The wetlands were filled and the buildings were constructed to be above recorded flood level data available at the time and levees were constructed on the river. Later, these efforts included the university’s support of building the Coralville Reservoir by the Army Corps of Engineers, in which the president of the university at that time stated, “the Reservoir will make possible a program for the permanent development of the river front through the University campus” ( Connerly et al 2017, p.58). The campus was growing in two halves on the east and west side of the river. Development in-between would unite the two pieces, especially when considering there were little other places to build.

This culminates in the issue of what Connerly et al (2017) describes as the “safe development paradox.” This term is used to describe the federal support for levees, dams, disaster aid programs, and other assistance that spurred development in the floodplains. By providing a safety net with federal assisted water-related control, recovery, and insurance, federal policy enabled development that came at a cost with the 1993 and 2008 floods.

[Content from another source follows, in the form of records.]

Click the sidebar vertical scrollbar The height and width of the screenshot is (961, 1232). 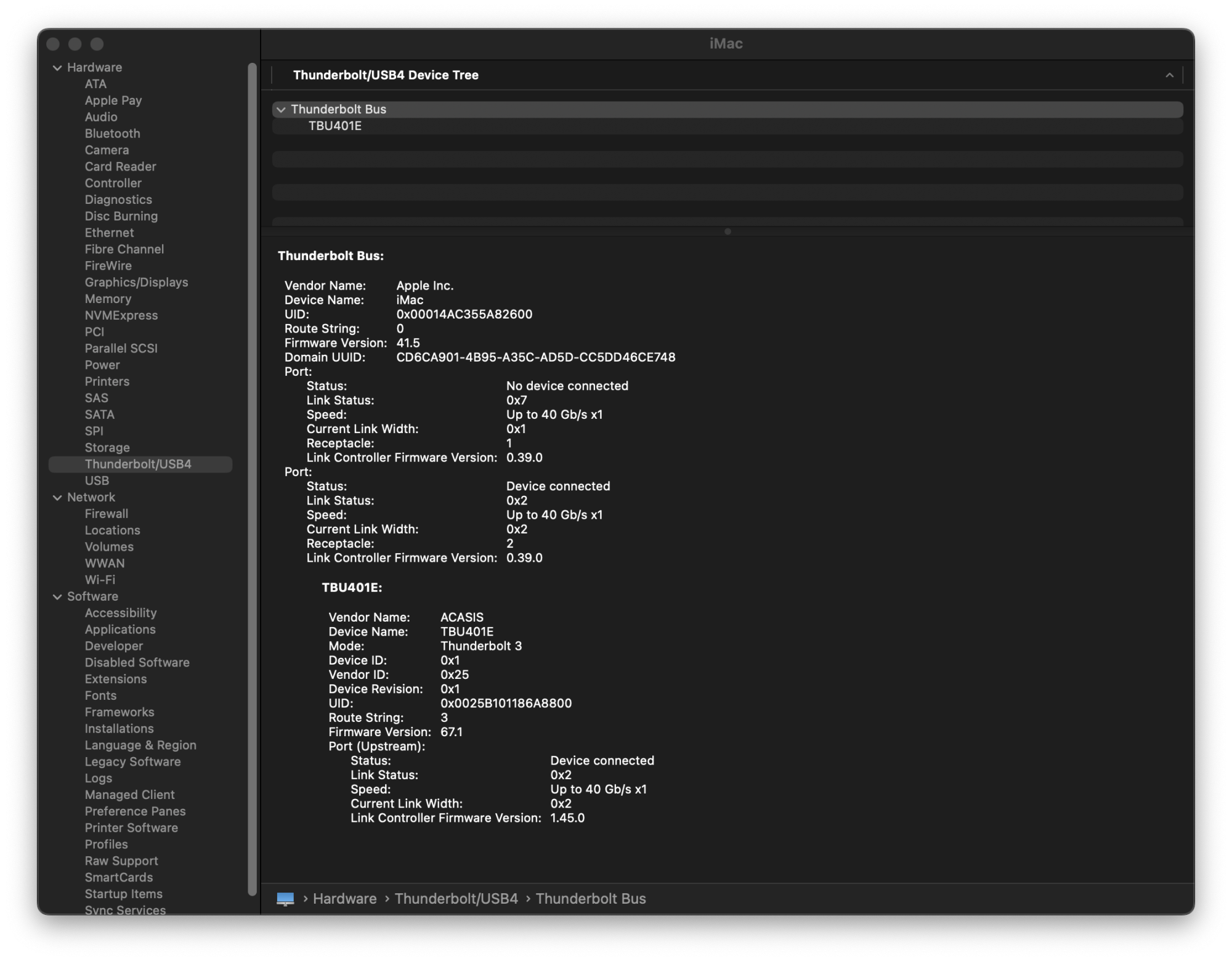pyautogui.click(x=252, y=431)
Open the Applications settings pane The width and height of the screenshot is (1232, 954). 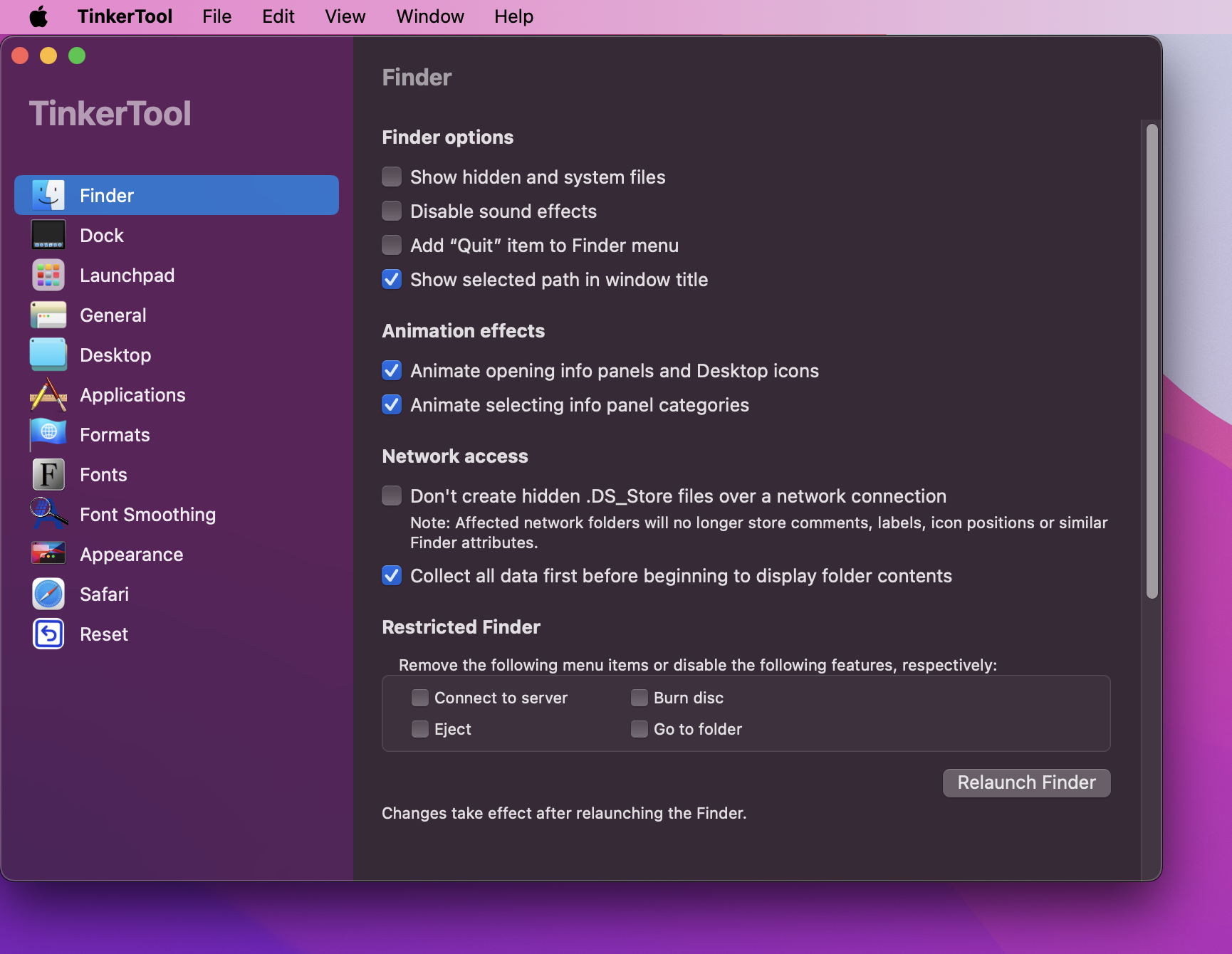[x=132, y=394]
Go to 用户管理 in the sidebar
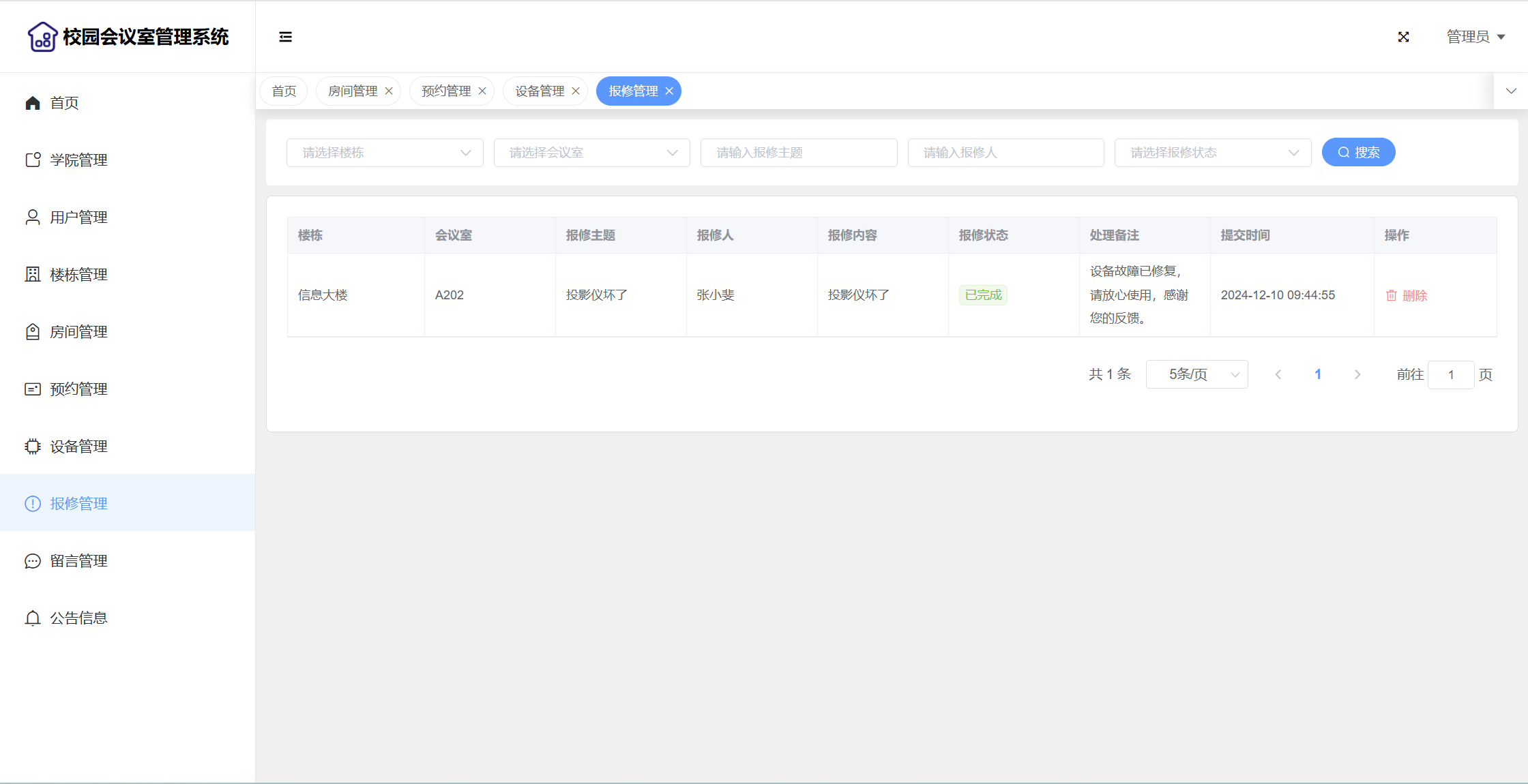 (78, 217)
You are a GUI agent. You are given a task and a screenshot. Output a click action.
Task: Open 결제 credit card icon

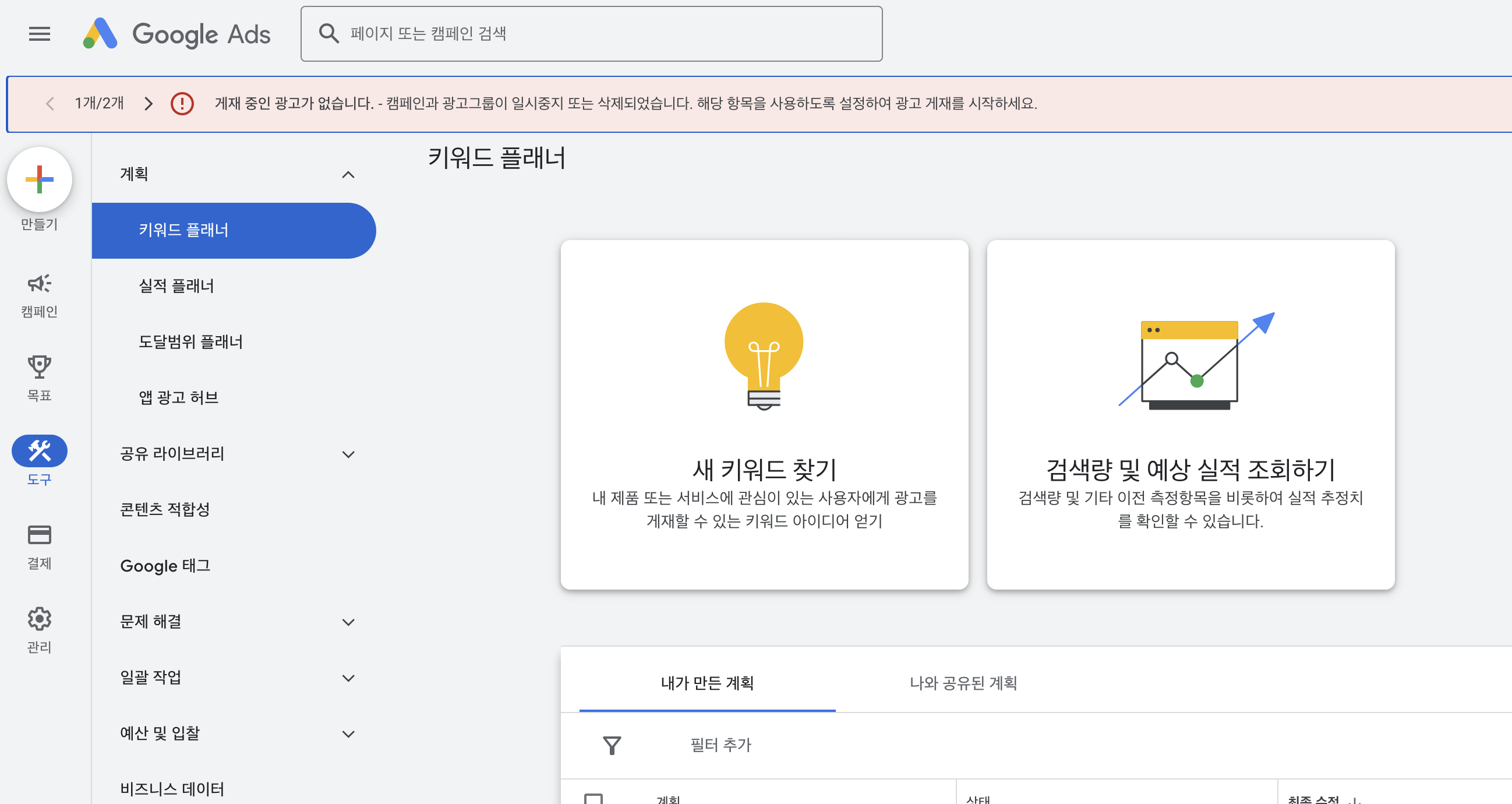tap(40, 535)
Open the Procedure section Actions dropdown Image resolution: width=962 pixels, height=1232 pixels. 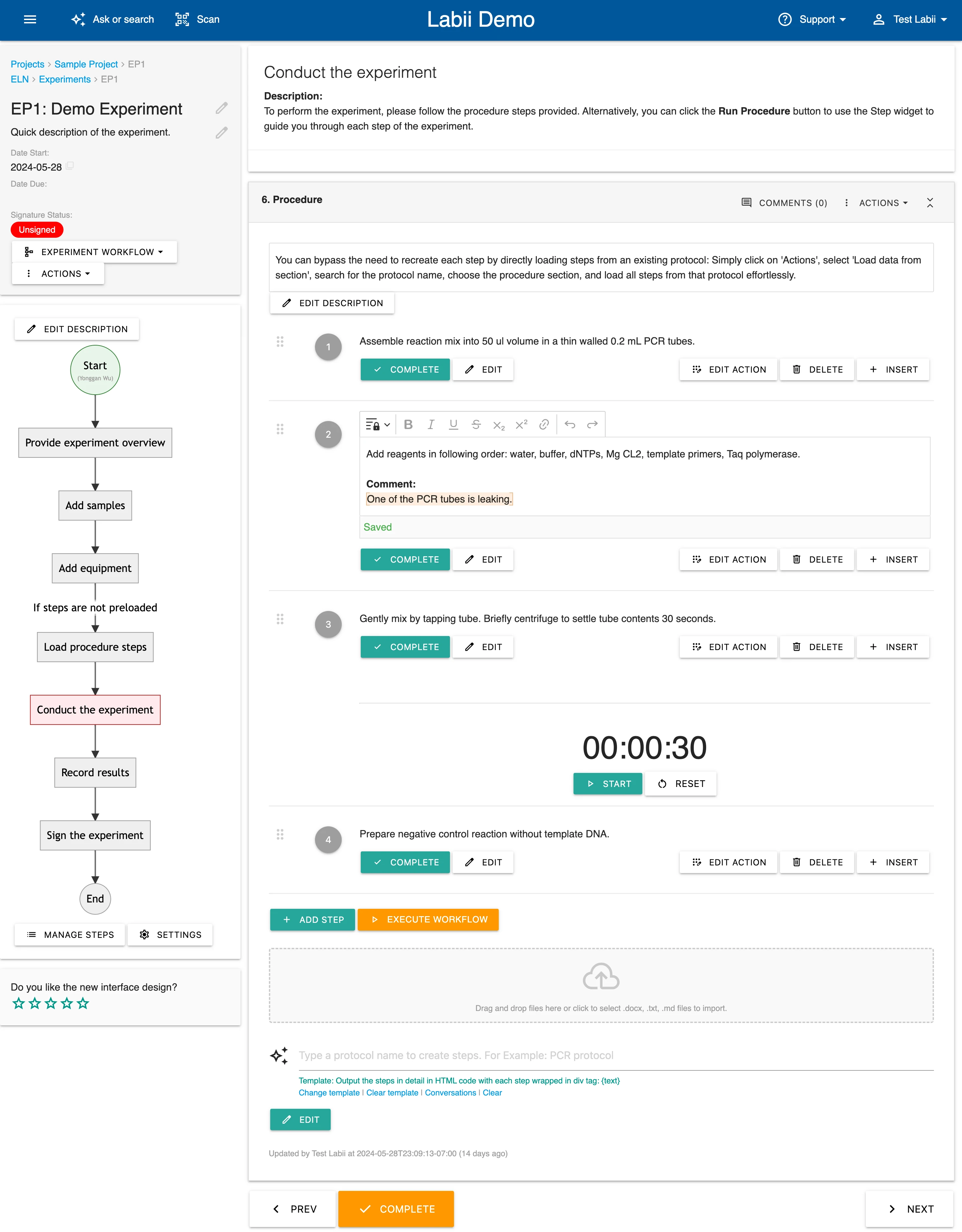(x=877, y=203)
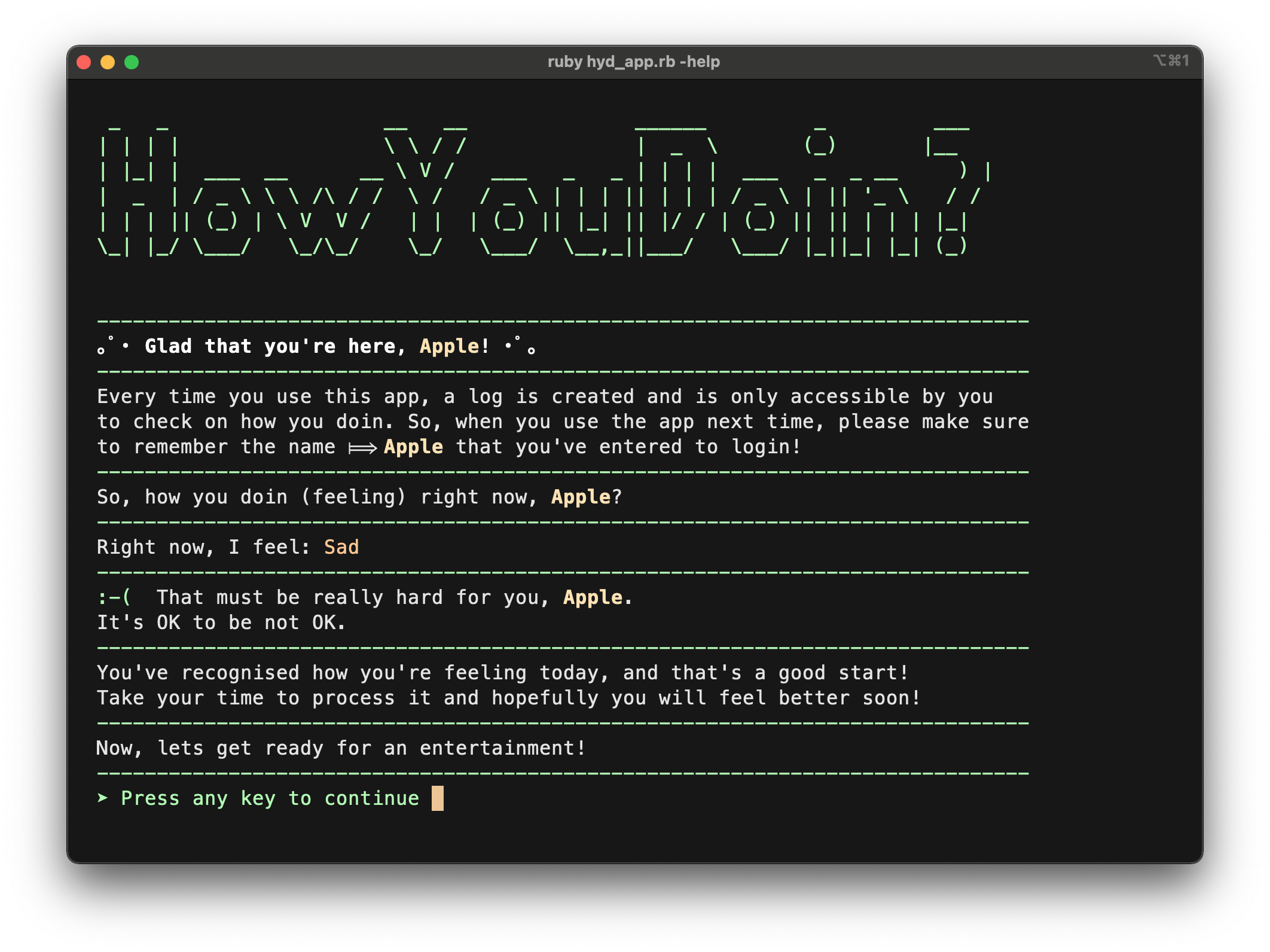The width and height of the screenshot is (1270, 952).
Task: Click the green zoom window button
Action: (132, 62)
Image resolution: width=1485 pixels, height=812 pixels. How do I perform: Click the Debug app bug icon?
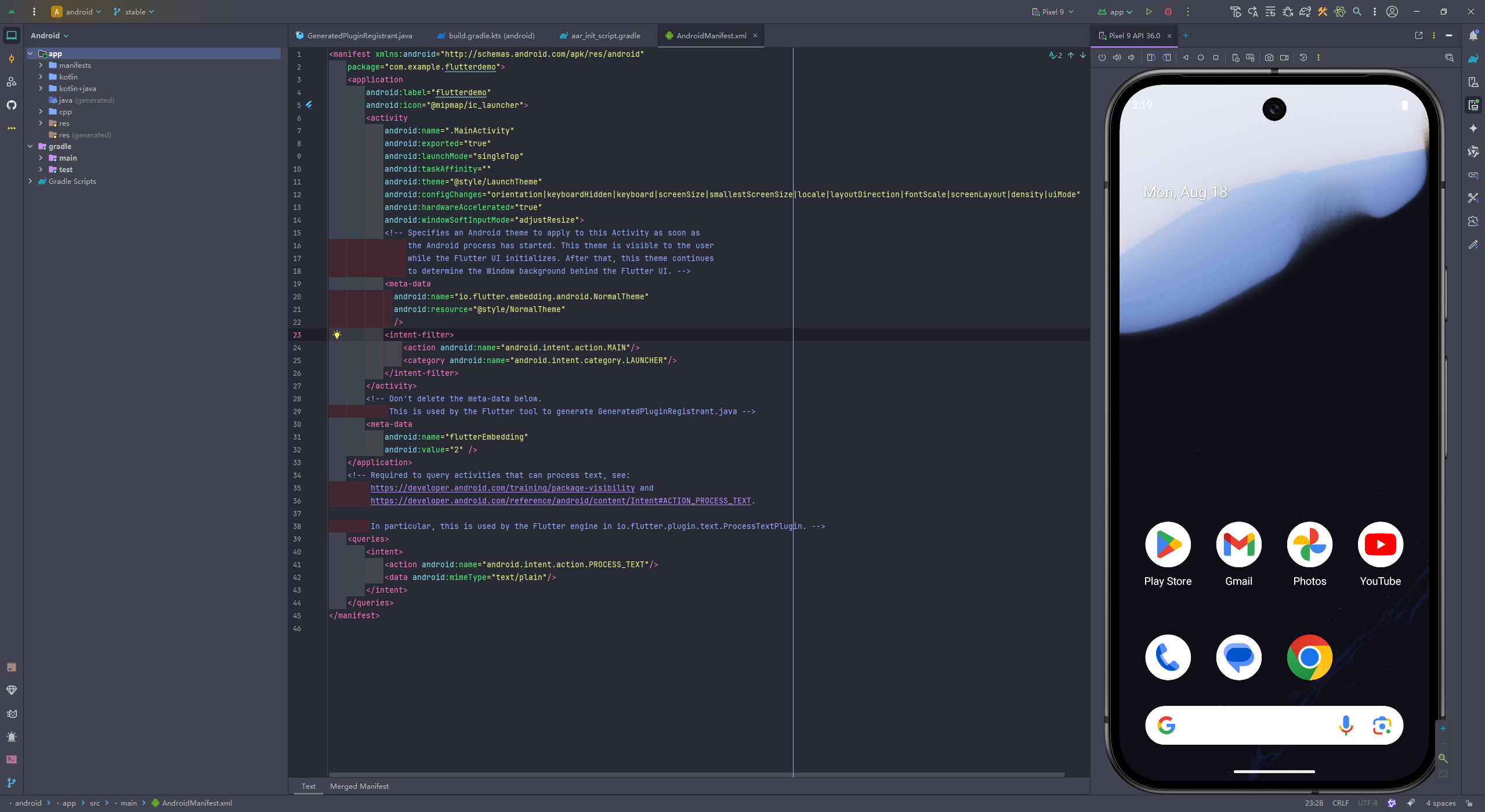[1168, 12]
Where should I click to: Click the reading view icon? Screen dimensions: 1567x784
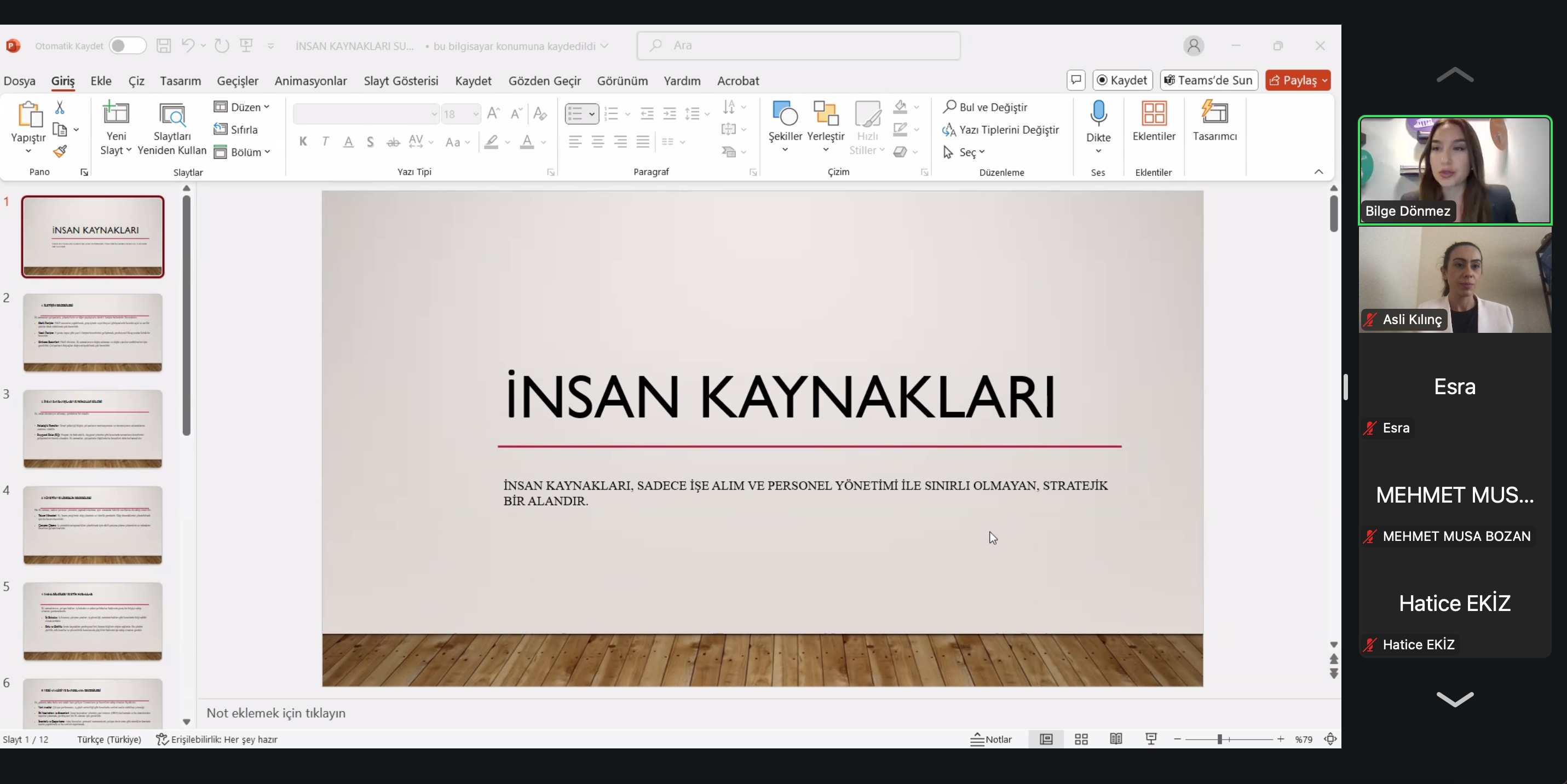point(1116,739)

How can the university cope with natural and human-made flooding for the future?

To answer this question, the university has responded to the 2008 floods by re-purposing or completely rebuilding new facilities that are more resilient to withstanding future flooding using scientific modelling as a tool. The recovery efforts include a multitude of partnerships that choreograph their work around where FEMA compliance and insurance policies reach within each building. The university voluntarily chose to conduct a campus-wide flood mitigation strategy that is in progress. This strategy includes elevated sidewalks, supports for temporary flood walls, building pumping systems, and removable external walls. The university has also rebuilt two buildings away from their original locations. As seen above, these strategies have been tested with the rise in water levels in 2013.

In review, the tumultuous history of flooding infrastructure contains valuable lessons. Resilience, which is at the core of what public infrastructure is trying to achieve, is the ability to spring back from disasters. The university that came out on the other side of the 2008 floods is one that utilizes water research and technology using scientific methods and demonstrates that there is room for improvement in state and federal policies and procedures. As a result, when future flooding occurs, we will all be better able to respond.

Connerly, Charles, Laurian, Lucie, Throgmorton, James. 2017. Planning for Floods at the University of Iowa. Journal of Planning History 16(1): 50-73.

Hanna Bates is the Program Assistant at the Iowa Water Center. She has a MS in Sociology and Sustainable Agriculture from Iowa State University. She is also an alumna of the University of Iowa for her undergraduate degree.